After the Jaguars went 2-14 in Mike's first season at the helm, he was fired. And Patrick got the broom, as well.
"I was devastated, not by losing the job, but by losing my opportunity to work with him when I got fired," Mike said. "That bothered me more than anything. We finally were together, but because his name is tied to mine, even though he's good at what he does, because he's got my name he had to lose his job. You don't get many of those opportunities to be together, so that really bothered me. That hurt."
Back together again
For a year, Patrick was out of the NFL. And when you find yourself out of the league, there's no guarantee you'll be able to find your way back in. Because he was under contract when he was let go in Jacksonville, he took advantage of the down time, using up the frequent-flyer miles he had accrued over the years to travel with his wife.
But at some point, he needed to weigh what was next, if a return to the NFL wasn't in the cards. That included a job shadow for a medical supply sales position along Florida's Space Coast. But at the end of that day, while decompressing at a local bar with the person he had shadowed, Patrick looked up at the TV and got a sign.
"ESPN is playing in the background and they're showing a highlight of Chris Johnson, the Titans running back, running up the sideline and he almost runs into me," Patrick said. "I was the strength coach (with Jacksonville) and on the sideline at that time. I saw myself on TV and knew I would never get that feeling doing this job. It was then and there I know what I wanted to do. I'm going to get my a-- back in the NFL."
Around that time, Mike had landed a new job as the Titans tight ends coach. Using that connection, Patrick got credentialed to go to back the combine. Where he decided to pursue a career in football was where he hoped to find his way back in. There, he ran into Brian Xanders, then a senior personnel executive with the Lions.
That chance encounter led to an internship, and his performance landed him a full-time job in Detroit's pro personnel department in 2014. And when Bob Quinn was hired as the team's general manager, Patrick saw an opportunity to make a long-desired switch to college scouting.
In his seventh year with the franchise, and fourth as a college scout, Patrick oversees some of the most important schools in the country, including Texas, LSU and Oklahoma. Like many in his line of work, he loves the grind and is hopeful there are brighter days and bigger professional opportunities ahead.

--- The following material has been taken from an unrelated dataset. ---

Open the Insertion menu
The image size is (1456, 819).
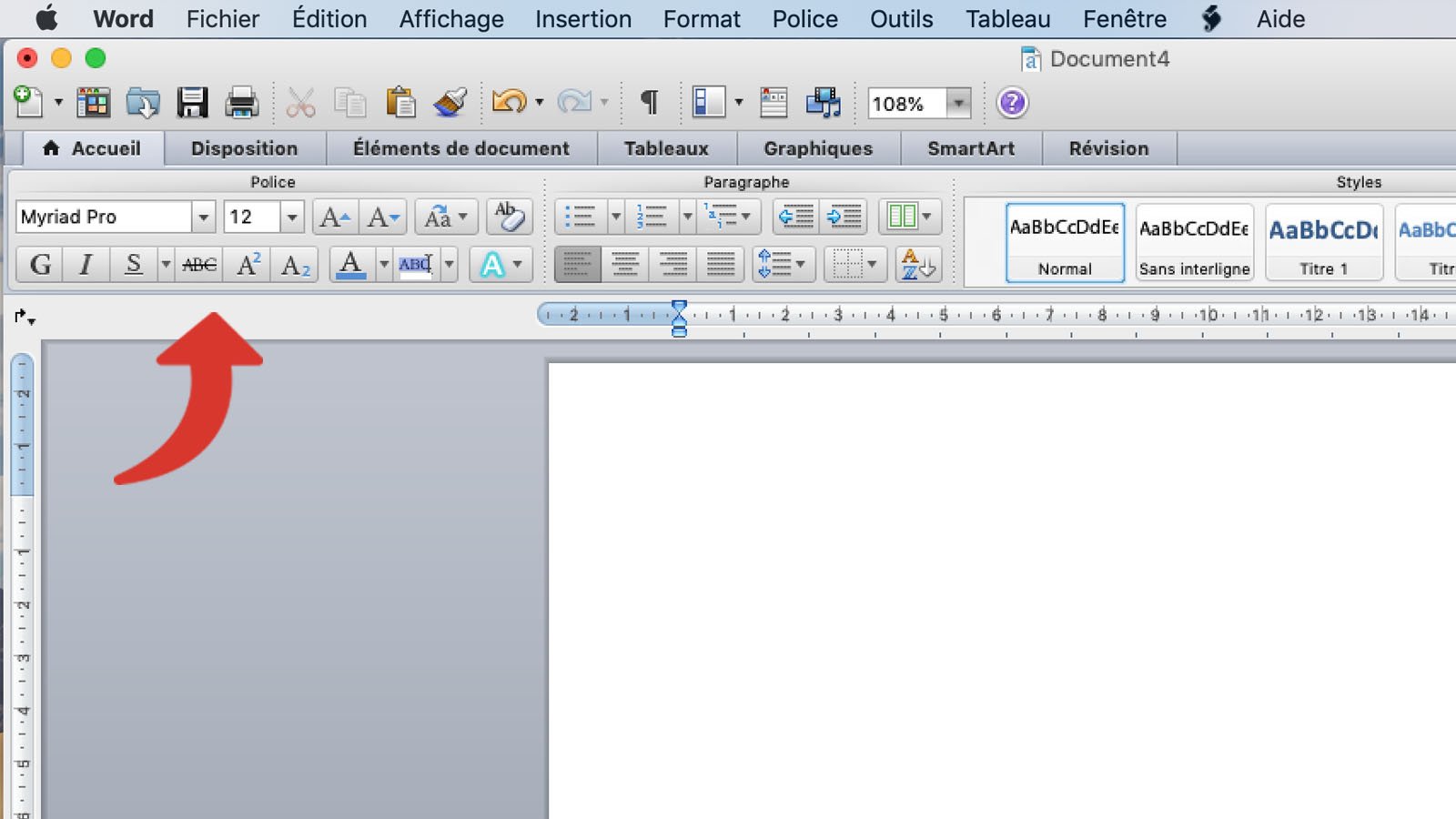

"I think everybody's ultimate goal is to run a football team," Patrick said. "It just seems like one of those things that you have to keep your head down until the opportunity comes. You've got to win. That's the biggest part about advancing. If you don't start winning, people aren't going to want you. Until we start winning, you can't look too far ahead."
And through it all, just like his father, Patrick always puts his family first. After transitioning into college scouting, he and his wife Kristen moved back to Jacksonville, where they have two young children, Waylon and Lula.
And after calling it a career, Mike has relocated there as well, along with wife Betsy, and brother Shane. The entire family is separated by only a few miles.
When we talked on a June afternoon, Mike and Betsy had joined Patrick's family on a trip to a local alligator farm that morning and had plans to get back together in the evening for Waylon's tee-ball game.
"There's been a lot of family time together and that hasn't just been because of the quarantine," Mike said. "It's because it's who we are. We're a close family."